__YOUR INSTRUCTIONS__.
Format only the lines from the one containing "The image size is (1920, 1080)." through the end of the data as a Markdown table with two columns, Row for a running row number and Line for the line itself. Leave out blank lines.

╭─ RECORDS FOR THIS EXERCISE

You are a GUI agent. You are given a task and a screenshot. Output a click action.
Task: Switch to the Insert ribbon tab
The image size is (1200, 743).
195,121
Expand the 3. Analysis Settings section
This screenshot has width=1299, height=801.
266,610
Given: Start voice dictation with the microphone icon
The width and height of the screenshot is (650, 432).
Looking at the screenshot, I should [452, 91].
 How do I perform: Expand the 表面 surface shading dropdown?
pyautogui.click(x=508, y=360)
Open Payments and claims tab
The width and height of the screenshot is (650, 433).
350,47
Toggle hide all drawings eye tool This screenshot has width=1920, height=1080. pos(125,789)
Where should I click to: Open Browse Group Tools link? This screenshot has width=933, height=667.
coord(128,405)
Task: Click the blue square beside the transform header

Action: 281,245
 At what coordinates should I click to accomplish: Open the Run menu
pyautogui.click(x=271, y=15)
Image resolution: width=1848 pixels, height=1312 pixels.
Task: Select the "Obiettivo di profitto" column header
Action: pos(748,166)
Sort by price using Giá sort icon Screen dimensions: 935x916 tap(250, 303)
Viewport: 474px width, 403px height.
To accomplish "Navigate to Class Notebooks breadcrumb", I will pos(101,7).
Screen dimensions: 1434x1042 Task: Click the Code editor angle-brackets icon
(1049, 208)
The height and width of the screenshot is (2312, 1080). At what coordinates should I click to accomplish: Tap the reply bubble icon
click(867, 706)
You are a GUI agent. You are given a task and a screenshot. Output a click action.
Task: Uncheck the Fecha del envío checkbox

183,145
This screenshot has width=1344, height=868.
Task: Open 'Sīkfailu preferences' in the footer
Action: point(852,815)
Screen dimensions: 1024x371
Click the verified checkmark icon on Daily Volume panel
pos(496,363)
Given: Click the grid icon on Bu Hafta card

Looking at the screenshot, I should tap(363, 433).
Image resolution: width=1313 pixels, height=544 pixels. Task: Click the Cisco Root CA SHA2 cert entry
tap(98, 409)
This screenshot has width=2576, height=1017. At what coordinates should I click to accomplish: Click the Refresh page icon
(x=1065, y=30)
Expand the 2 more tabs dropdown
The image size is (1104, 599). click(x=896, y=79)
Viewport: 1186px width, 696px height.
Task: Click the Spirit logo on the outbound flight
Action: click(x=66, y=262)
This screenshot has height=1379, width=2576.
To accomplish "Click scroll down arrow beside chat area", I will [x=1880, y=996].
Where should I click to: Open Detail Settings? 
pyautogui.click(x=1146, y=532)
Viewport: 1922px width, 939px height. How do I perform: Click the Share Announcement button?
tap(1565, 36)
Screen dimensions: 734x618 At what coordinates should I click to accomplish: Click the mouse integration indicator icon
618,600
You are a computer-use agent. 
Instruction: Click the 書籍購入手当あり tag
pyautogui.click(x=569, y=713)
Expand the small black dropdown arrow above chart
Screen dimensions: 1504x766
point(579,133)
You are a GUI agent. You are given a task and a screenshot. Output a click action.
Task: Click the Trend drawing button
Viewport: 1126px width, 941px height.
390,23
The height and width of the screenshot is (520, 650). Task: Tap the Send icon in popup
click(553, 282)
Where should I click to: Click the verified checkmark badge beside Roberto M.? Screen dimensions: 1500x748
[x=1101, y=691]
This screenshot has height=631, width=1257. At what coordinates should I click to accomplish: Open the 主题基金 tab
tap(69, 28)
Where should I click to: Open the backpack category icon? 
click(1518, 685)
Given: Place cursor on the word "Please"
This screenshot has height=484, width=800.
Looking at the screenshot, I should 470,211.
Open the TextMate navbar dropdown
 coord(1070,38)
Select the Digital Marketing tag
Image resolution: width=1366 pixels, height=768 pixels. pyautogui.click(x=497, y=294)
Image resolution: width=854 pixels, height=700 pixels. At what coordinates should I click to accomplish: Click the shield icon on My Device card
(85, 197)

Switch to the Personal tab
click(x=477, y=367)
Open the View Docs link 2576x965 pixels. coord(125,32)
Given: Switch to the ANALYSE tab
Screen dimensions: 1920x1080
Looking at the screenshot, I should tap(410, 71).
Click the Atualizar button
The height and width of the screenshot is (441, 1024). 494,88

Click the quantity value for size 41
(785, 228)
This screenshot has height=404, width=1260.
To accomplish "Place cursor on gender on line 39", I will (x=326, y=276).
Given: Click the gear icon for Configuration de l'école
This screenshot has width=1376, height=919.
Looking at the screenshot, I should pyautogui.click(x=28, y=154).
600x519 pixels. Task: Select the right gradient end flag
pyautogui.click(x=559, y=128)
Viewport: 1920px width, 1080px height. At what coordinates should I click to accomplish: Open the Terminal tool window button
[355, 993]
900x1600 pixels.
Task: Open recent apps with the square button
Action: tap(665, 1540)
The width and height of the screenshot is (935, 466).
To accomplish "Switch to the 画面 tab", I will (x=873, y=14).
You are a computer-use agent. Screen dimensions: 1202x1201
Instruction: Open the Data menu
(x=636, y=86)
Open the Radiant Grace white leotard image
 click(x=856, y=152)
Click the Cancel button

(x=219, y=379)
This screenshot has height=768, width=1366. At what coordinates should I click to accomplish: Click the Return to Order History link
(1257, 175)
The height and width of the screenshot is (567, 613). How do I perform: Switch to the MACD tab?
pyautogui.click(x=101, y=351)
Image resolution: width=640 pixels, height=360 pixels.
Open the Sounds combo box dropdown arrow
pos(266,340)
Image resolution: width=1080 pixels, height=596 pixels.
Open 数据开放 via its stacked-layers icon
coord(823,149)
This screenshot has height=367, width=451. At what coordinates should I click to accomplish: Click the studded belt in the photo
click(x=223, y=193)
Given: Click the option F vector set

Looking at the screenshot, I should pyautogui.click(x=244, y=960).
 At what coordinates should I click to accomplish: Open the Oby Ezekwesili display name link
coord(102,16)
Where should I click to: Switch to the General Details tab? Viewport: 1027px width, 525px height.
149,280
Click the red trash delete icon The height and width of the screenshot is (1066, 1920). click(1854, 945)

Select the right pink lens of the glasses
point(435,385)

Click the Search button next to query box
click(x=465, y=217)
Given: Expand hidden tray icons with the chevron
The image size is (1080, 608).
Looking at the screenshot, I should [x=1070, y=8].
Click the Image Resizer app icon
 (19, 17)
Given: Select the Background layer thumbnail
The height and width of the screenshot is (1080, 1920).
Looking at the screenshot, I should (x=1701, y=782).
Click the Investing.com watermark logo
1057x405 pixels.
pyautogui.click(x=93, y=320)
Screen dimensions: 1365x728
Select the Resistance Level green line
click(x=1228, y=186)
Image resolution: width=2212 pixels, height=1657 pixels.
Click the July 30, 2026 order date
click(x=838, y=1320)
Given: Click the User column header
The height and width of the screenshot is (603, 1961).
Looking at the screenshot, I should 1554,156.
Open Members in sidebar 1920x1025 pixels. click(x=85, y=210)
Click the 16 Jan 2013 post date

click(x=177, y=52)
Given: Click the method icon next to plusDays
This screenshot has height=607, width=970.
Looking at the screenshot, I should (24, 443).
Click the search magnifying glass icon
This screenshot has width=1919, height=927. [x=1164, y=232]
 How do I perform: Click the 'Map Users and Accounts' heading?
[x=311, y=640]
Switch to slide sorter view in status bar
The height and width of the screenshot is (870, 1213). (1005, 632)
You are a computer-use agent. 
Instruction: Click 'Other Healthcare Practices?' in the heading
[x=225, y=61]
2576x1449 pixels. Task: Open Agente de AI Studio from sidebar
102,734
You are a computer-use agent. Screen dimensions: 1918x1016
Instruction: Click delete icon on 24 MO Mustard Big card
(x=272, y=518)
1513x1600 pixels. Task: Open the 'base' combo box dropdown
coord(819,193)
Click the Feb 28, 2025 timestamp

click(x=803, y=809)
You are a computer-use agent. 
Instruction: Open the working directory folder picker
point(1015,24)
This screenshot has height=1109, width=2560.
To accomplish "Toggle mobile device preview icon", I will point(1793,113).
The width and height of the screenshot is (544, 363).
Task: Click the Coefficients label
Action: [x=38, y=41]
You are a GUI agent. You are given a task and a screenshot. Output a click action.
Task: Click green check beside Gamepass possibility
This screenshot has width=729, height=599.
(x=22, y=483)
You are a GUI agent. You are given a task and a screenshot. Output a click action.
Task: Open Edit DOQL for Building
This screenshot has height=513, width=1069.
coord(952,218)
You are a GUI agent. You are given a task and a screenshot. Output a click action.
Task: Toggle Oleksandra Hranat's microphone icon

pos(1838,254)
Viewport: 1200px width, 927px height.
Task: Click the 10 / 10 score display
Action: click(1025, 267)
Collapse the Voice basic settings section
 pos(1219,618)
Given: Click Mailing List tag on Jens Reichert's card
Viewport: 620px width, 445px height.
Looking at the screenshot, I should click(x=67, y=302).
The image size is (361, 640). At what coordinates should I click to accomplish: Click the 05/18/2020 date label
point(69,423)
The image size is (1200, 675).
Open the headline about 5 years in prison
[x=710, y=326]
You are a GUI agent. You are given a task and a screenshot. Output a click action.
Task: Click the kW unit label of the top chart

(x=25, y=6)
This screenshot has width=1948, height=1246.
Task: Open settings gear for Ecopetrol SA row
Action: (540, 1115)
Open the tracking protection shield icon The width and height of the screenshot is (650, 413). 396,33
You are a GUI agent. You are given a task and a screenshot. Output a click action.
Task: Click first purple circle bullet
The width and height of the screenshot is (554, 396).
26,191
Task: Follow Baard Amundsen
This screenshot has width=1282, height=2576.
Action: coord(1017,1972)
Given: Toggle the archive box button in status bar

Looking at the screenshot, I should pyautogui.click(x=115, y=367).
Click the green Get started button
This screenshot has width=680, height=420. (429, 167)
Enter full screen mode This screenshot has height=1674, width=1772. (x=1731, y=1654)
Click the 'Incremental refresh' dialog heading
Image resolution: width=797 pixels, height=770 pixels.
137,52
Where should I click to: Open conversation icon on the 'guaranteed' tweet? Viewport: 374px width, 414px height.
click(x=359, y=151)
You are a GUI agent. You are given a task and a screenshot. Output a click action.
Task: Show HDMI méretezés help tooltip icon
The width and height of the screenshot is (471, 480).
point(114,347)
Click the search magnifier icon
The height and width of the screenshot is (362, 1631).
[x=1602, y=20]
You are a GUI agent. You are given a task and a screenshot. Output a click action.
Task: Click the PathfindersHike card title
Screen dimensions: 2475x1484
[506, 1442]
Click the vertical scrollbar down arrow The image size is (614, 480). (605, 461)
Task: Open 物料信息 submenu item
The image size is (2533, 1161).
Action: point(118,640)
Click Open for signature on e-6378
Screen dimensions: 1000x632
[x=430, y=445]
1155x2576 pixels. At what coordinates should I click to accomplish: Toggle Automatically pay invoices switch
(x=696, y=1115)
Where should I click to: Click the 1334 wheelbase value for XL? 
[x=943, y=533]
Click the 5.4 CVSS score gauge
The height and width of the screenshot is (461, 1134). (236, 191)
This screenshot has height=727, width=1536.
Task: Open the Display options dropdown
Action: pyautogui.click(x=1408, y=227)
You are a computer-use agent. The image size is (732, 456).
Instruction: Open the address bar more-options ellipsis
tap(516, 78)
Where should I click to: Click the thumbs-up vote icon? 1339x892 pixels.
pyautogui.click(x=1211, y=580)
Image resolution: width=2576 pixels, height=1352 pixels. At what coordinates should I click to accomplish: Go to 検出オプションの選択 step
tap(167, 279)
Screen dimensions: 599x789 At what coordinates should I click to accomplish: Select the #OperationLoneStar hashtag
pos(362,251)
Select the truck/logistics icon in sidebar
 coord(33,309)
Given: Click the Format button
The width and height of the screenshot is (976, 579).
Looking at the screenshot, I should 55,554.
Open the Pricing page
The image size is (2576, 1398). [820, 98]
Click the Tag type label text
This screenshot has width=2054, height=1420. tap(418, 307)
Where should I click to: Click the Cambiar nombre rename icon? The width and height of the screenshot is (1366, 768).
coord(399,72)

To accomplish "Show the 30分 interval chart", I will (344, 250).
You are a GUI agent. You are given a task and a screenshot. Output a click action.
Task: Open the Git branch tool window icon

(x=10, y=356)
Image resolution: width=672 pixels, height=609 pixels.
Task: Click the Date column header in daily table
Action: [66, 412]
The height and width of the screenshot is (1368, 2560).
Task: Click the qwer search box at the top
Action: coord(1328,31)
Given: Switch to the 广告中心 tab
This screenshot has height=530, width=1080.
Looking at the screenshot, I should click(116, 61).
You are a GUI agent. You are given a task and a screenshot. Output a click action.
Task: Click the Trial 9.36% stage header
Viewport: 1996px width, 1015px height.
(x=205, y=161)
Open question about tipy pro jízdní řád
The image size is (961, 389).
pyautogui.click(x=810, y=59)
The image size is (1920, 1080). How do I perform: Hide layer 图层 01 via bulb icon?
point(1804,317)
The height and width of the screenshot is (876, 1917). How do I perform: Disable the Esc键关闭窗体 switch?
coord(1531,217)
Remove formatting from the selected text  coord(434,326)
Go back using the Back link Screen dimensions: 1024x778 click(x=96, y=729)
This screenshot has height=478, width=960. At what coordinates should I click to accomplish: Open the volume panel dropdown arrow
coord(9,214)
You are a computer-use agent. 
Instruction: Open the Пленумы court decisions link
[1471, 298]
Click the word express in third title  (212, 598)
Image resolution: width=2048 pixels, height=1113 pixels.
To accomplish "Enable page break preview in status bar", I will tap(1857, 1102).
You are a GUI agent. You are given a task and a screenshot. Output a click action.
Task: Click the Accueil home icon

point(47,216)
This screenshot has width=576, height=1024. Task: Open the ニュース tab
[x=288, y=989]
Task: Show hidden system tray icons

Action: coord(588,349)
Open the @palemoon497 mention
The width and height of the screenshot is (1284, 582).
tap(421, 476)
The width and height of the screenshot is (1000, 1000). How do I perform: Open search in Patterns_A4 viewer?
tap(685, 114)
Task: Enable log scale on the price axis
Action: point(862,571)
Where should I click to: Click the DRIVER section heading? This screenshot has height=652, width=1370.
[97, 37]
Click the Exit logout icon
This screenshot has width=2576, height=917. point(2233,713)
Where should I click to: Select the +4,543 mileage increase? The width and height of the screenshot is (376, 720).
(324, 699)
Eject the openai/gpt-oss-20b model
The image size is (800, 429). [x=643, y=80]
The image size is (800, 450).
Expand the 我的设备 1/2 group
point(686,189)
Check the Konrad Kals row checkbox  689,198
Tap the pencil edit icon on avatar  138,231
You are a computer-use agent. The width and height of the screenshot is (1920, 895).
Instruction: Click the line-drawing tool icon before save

╰─

__THE RESPONSE__.
| Row | Line |
|---|---|
| 1 | The image size is (1920, 1080). How do I perform: Hide layer 图层 01 via bulb icon? |
| 2 | point(1804,317) |
| 3 | The height and width of the screenshot is (876, 1917). How do I perform: Disable the Esc键关闭窗体 switch? |
| 4 | coord(1531,217) |
| 5 | Remove formatting from the selected text  coord(434,326) |
| 6 | Go back using the Back link Screen dimensions: 1024x778 click(x=96, y=729) |
| 7 | This screenshot has height=478, width=960. At what coordinates should I click to accomplish: Open the volume panel dropdown arrow |
| 8 | coord(9,214) |
| 9 | You are a computer-use agent.  |
| 10 | Instruction: Open the Пленумы court decisions link |
| 11 | [1471, 298] |
| 12 | Click the word express in third title  (212, 598) |
| 13 | Image resolution: width=2048 pixels, height=1113 pixels. |
| 14 | To accomplish "Enable page break preview in status bar", I will tap(1857, 1102). |
| 15 | You are a GUI agent. You are given a task and a screenshot. Output a click action. |
| 16 | Task: Click the Accueil home icon |
| 17 | point(47,216) |
| 18 | This screenshot has width=576, height=1024. Task: Open the ニュース tab |
| 19 | [x=288, y=989] |
| 20 | Task: Show hidden system tray icons |
| 21 | Action: coord(588,349) |
| 22 | Open the @palemoon497 mention |
| 23 | The width and height of the screenshot is (1284, 582). |
| 24 | tap(421, 476) |
| 25 | The width and height of the screenshot is (1000, 1000). How do I perform: Open search in Patterns_A4 viewer? |
| 26 | tap(685, 114) |
| 27 | Task: Enable log scale on the price axis |
| 28 | Action: point(862,571) |
| 29 | Where should I click to: Click the DRIVER section heading? This screenshot has height=652, width=1370. |
| 30 | [97, 37] |
| 31 | Click the Exit logout icon |
| 32 | This screenshot has width=2576, height=917. point(2233,713) |
| 33 | Where should I click to: Select the +4,543 mileage increase? The width and height of the screenshot is (376, 720). |
| 34 | (324, 699) |
| 35 | Eject the openai/gpt-oss-20b model |
| 36 | The image size is (800, 429). [x=643, y=80] |
| 37 | The image size is (800, 450). |
| 38 | Expand the 我的设备 1/2 group |
| 39 | point(686,189) |
| 40 | Check the Konrad Kals row checkbox  689,198 |
| 41 | Tap the pencil edit icon on avatar  138,231 |
| 42 | You are a computer-use agent. The width and height of the screenshot is (1920, 895). |
| 43 | Instruction: Click the line-drawing tool icon before save |